ただし、単なる「風」を超えて、具体的なキャラクターや作品の創作的表現を模倣した場合(例えば「ハリーポッターのスネイプ先生がかつらをかぶっている」など)は、明らかに著作権侵害となります。
Q. 生成AIで作った作品に著作権はあるのですか?
AI生成物の著作権については、国によって判断が分かれています。基本的に著作権法は「人間が作った作品」に著作権を付与するもので、機械が純粋に生み出したものには著作権はないとされています。

ただし、「人間の創作的寄与」があるかどうかが重要なポイントです。機械をただの道具として人間が創作したと評価できる場合には著作権が認められる可能性があります。

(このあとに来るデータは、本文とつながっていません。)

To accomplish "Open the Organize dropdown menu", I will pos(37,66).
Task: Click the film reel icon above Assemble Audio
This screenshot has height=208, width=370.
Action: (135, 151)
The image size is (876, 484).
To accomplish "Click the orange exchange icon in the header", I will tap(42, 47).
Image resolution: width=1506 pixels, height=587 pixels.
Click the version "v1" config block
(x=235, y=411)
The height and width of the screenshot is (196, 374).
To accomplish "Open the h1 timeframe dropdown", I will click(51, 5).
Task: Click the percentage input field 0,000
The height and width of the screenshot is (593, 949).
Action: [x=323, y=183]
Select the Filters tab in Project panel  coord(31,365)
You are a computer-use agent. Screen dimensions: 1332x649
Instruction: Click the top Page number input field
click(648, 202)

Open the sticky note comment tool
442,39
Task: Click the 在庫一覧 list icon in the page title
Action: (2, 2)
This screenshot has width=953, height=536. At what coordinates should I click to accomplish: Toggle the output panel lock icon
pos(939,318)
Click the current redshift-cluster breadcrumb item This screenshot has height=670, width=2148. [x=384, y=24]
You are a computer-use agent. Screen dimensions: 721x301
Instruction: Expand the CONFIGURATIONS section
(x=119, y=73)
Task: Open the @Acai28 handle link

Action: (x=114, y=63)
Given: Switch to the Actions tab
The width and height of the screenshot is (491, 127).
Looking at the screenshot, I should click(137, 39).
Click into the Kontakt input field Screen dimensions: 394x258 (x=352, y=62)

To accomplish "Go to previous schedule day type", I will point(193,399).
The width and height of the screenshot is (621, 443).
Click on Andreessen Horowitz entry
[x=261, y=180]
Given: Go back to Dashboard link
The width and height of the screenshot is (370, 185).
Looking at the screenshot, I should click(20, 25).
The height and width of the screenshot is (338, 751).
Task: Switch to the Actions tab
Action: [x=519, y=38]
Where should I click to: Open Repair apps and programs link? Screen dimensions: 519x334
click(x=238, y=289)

中国ではAI生成物の著作権を認める傾向があり、アメリカでは著作権局のガイドラインで「人間のコントロールが具体的に及んでいること」が必要とされています。日本では、文化庁の「考え方」において、プロンプトの分量や選択、試行錯誤のプロセスなどを考慮する可能性が示唆されていますが、最終的な判断はまだ明確ではありません。
Q. 国際的なサービス利用の場合、どこの国の法律が適用されるのでしょうか?
これは非常に複雑な問題です。基本的には、学習を行っている国の法律が適用されると考えられますが、「どこで学習が行われているか」という判断自体が難しい場合があります。例えば、日本のサーバーにあるコンテンツをネット上で取得する場合、それがどこで行われていると言えるのかは明確ではありません。
また、ユーザー向けのサービス提供について、日本語で日本人向けに提供されているサービスでも、サーバーがアメリカにある場合、どこの法律が適用されるかは判断が難しくなります。
被害者が訴訟を起こす場所を選べる場合もありますが、日本で訴訟を起こしても、適用される法律は別問題です。日本の裁判所でも「アメリカで行われた行為だからアメリカ法が適用される」という判断がなされる可能性もあります。
Q. 企業がAIを活用する際に注意すべき点は何ですか?
企業が社内用にAIを最適化する場合、どのデータを読み込ませるべきかは重要な問題です。日本企業が追加学習を行う場合、基本的には日本法が適用されると考えられますが、国際的なコンテンツを扱う場合は注意が必要です。
また、AI生成物を公開する際には、既存の著作物との類似性に注意する必要があります。たとえAIが生成したものであっても、既存の著作物と類似していれば著作権侵害となる可能性があります。特に、具体的なキャラクターや作品の表現を模倣した場合は明らかな侵害となります。
最近の生成AIには、著作権問題を避けるためのプロンプトフィルタリング機能が組み込まれているものもあります。例えば、特定のキャラクター名を入力しても生成を拒否するといった機能です。このような技術的対策も重要ですが、生成AIによる出力を確認し、著作権侵害のリスクを自主的に判断することも必要です。